Weatherstrips consist of a rubber ribbon of sorts that has to be glued between the door or window and its frame.


Weatherstrips are not that costly and you can pick a kit up from your neighborhood hardware store.

The strips are made of high-density foam so they can absorb sound waves really well. If you are a city dweller and live on a busy street then you know exactly how the noisy traffic outside makes it difficult to enjoy a moment of peace and quiet.

Replacing a poorly sealed door or window need not always be necessary when you can just weatherstrip the frame and greatly reduce the noise inside your room.

Thick Soundproof Curtains for the Windows

Thick Soundproof Curtains for the Windows

Most houses these days have glass windows and you will be surprised to know sound waves travel surprisingly fast through the glass. Needless to say, hard walls are at least ten times better at blocking sound waves than glass.

Wooden windows on the other hand are good at absorbing sounds but only up to an extent. Some part of the sound waves is bound to make their way inside or outside the room.

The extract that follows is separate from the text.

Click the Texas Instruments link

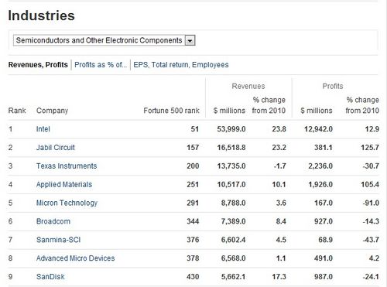(x=67, y=166)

One of the cheapest ways to reduce noise coming from the windows and to soundproof a room is to place thick soundproof curtains in front of the windows.

Sound waves travel in straight lines and are reflected off from hard surfaces like walls and soundproof glass. But when it penetrates a regular glass window and meets a soft fabric instead of a hard surface, the intensity of a sound wave is lost and it gets absorbed by the fabric.

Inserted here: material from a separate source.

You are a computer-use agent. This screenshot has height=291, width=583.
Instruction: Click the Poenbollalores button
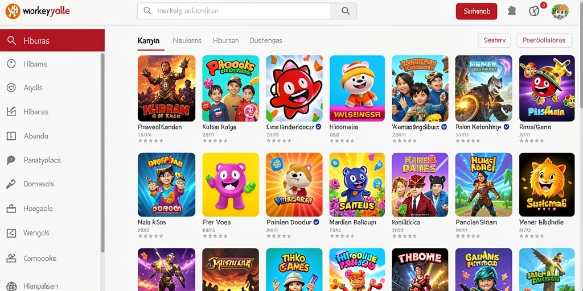(544, 40)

Adding a soundproof curtain is not going to make your room completely quiet but it will surely make the noise coming from outside less intense and muffled.

DIY Window Plug

Another way to deal with sounds that enter your room through the windows is to have a semi-permanent window plug on top of it. A window plug is a removable plug that sits on the inner side of a window. Although the primary use of a window plug is to block out light and darken the room, with the right materials it can also serve as a soundproofing option.

Window plugs help in stopping the sound waves and thus prevent noise from either entering or leaving your room. Some useful and cheap materials for a window plug are MLV and Neoprene Foam Mats.

Use Furniture to Add Mass to the Room Walls

Use Furniture to Add Mass to the Room Walls

The more hard surfaces that sound waves have to penetrate, the less their intensity is going to be. So if the sound traveling from outside thin walls meets the hard surfaces of polished furniture, it is going to lose its speed and eventually die out.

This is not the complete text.